NVIDIA BlueField DPU をサポートするソフトウェア パートナーは、以下を含む十数社以上に及びます。
- VMware: 「Project Monterey」により、スピード、耐障害性、セキュリティの面で、既にVmwareを利用している 30万以上の組織に DPU を展開。
- Red Hat: Fortune 500 企業の 95% が活用する Red Hat Enterprise Linux と Red Hat OpenShift の開発者キットを近日公開予定。
- Canonical: パブリック クラウドで最も多く利用されているオペレーティング システム Ubuntu Linux を提供。
- Check Point Software Technologies: 全世界 10万 を超える組織で活用されているサイバー攻撃を防ぐ製品を提供。
その他にも、Cloudflare、DDN、Excelero、F5、Fortinet、Guardicore、Juniper Networks、NetApp、Vast Data、WekaIO などのパートナーが BlueField DPU に対応します。
これほど幅広いサポートが得られたのは、それだけビジネス チャンスが大きいということを意味します。
NVIDIA の CFO コレット クレス (Colette Kress) は 5 月に実施された決算報告会で、将来はすべてのサーバーが DPU を搭載するようになると予測し、次のように述べました。

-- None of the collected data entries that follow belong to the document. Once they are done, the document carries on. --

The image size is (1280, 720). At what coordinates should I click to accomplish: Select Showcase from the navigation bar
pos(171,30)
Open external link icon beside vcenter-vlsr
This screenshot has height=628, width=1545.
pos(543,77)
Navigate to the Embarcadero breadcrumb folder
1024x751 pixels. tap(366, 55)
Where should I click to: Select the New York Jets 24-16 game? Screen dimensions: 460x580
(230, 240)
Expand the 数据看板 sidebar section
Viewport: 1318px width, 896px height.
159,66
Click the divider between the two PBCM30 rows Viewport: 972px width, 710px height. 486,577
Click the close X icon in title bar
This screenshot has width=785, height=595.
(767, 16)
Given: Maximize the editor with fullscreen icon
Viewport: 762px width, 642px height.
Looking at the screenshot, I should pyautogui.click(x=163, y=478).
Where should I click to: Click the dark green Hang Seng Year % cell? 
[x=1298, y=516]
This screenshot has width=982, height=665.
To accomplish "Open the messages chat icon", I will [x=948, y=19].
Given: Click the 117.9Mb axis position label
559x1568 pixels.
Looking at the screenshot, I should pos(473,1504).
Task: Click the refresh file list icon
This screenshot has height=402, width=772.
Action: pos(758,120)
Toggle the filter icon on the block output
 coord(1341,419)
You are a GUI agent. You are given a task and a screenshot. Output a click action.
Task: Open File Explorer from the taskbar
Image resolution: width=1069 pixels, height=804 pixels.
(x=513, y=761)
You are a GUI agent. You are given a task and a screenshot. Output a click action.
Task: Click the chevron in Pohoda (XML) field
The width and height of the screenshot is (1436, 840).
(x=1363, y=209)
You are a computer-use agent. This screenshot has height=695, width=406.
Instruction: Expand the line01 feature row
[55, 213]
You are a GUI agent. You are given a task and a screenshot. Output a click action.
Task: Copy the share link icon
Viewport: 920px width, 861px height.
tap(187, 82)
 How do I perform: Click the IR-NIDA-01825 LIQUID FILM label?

「世界中のネットワーク チップは、ひとつ残らずスマート ネットワーク チップに変わるでしょう。それが 『データセンター オン チップ』 を実現する DPU の力です。」
DPU 搭載のネットワークの実現
Dell’Oro Group の市場動向予測では、スマート ネットワーク ポートの出荷数は 2020 年の 440 万ポートから 2025 年には 740 万ポートへと、ほぼ倍増すると見込まれています。
NVIDIA は、この成長をさらに加速させるDPU の今後 の2 世代のロードマップを GTC で発表しました。
まず、x86 コア 300 基分相当の性能を持ち、最大 400 Gbit/秒でネットワークを駆動する BlueField-3 は、来年のサンプル出荷が予定されています。さらに BlueField-4 では、NVIDIA の AI コンピューティング テクノロジが追加され、飛躍的なパフォーマンス向上が実現されます。
今回紹介した市場の盛り上がり、そしてHot Chips での発表から明らかに見えてくるのは、AI 分野と同様に、NVIDIA がネットワークの高速化のペースを握っているということです。